Y ahí, en el estilo, siguen hozando algunos. Ya me gustaría a mí que muchos de los narradores hodiernos, esos que naufragan en su prosa acuática, o sea, incolora, inodora e insípida, escribieran con la mitad de calidad de página que usted. Por eso, más que vayan a declararlo hijo adoptivo de Madrid —deberían recordar que usted aceptó un sillón en la Academia con un discurso inapetente—, más que este título póstumo, le decía, quizá le alegre saber que su discipulado narrativo no ha muerto. Solo que lo continúan un tal Pérez Reverte y un señor particular que redacta, a la luz voluntariosa de un quinqué, cronicones que después le almacenan en un salón de pasos perdidos.

Usted es irrepetible, maestro, aunque lo clonasen ahora mismo los ingenieros nanotecnológicos de Google, las impresoras 3D o volviéramos a sacarlo en la procesión verde de los billetes de mil pesetas, donde lo vi a usted por primera vez, de niño. Luego me lo encontraría de nuevo en los libros de texto de Lázaro Carreter y en las lecciones de un excelente profesor de literatura, don Nicéforo, que en BUP nos mandó leer —¡gracias!— Fortunata y Jacinta. Igualito, igualito que hoy.

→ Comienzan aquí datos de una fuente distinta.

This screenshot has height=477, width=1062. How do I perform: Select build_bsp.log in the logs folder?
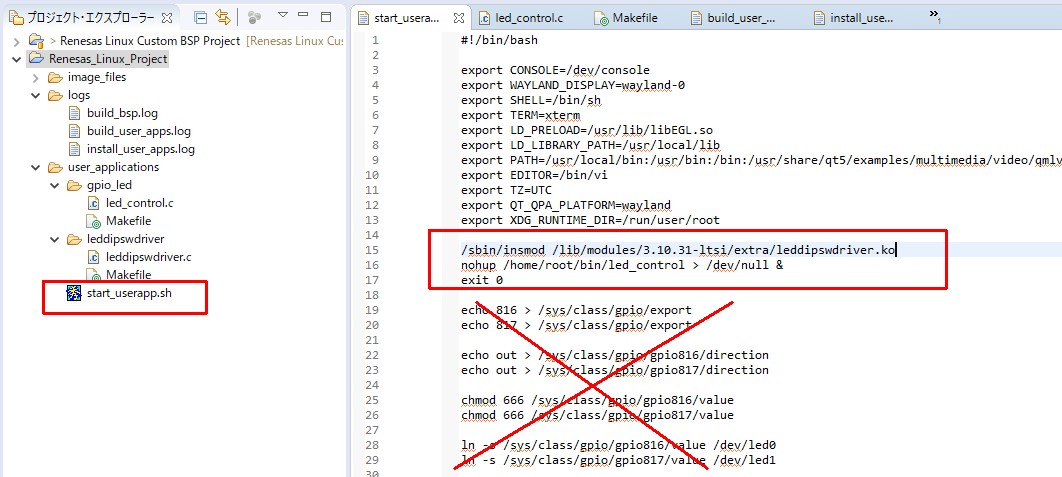click(121, 113)
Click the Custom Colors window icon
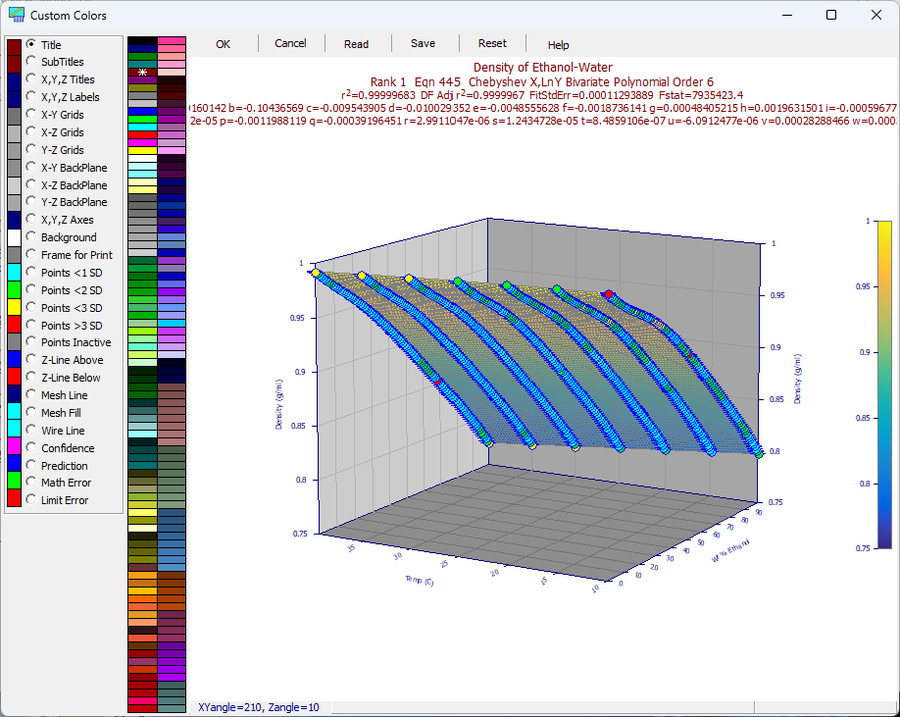The height and width of the screenshot is (717, 900). pos(17,15)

Pero no nos pongamos lloriqueadores y nostálgicos, como cuando a usted lo dejó —¿o fue al revés?— la Pardo Bazán, su donna poco o nada angelicata, y tuvo que consolarse con una actriz y con señoras de liga y reloj. Que se le iban a usted las liquidaciones de sus libros en troteras y danzaderas, en putas, vamos, para decirlo claro, y los usureros lo recibían con los brazos y los pagarés abiertos. Pero también es verdad, según contaría su amigo Ramón Pérez de Ayala, que usted repartía los dineros a manos llenas entre las manos vacías de los más pobres.

Usted, maestro, fue un centauro entre su personaje evangélico Nazarín y un Tom Wolfe de Lavapiés, un Lavapiés donde ya no hay fortunatas ni quedan jacintas, pues de la noche a la mañana nos lo hicieron cool en la revista Time out. Qué vamos a hacerle.

Literariamente, usted se anticipa al nuevo periodismo del citado Tom Wolfe, de Guy Talese, de Joan Didion. Hay novelas suyas que podrían pasar por reportajes largos. Novelas alumbradas al calor de la actualidad. La acción de Lo prohibido, por ejemplo, se desarrolla el mismo año en que usted la escribió. Y sus personajes —el cesante, el menesteroso, la quieroynopuedo, etc.— están tomados, en su mayoría, del natural. Apenas con el nombre cambiado. Usted, don Benito, se disfrazaba de médico para acceder a la vida catacumbal de las chabolas y contarnos después lo que había visto en Misericordia. Usted, ya digo, se adelantó a su tiempo en muchos aspectos. Nos narró en La de Bringas la biografía triste y vegetativa de más de uno cuando llegó la crisis económica de 2008.

Pero, desgraciadamente, hoy se le lee poco a usted. Por eso da más juego de muerto que de vivo. Para recordar el centenario de su fallecimiento, se organizan, ya le decía, simposios, talleres, libros, conferencias sin anestesia. Puro Black Friday cultural. Sonrisas comerciales entre pómulos de Nefertiti. Hasta un cincuenta por ciento de descuento por la compra del bigote facsimilar del escritor canario. Llévese dos novelas de Galdós y le regalamos Peñas arriba de su amigo Pereda. Y como buque insignia de tanto oropel y delirio, ahí está la exposición en la Biblioteca Nacional que le han preparado a usted los enterados, esos que confunden el brillo con la brillantina y la cultura con el sumario del Hola.

De modo, maestro, que quédese donde quiera que esté, no se abra una cuenta en Twitter ni permita que lo entreviste Ana Rosa Quintana. Hágame caso. Que cuando se extinga la cencerrada cultural, cuando se marchiten los homenajes, la carroza de oro volverá a ser una simple calabaza y usted se quedará como la Cenicienta. Solo que sin zapato.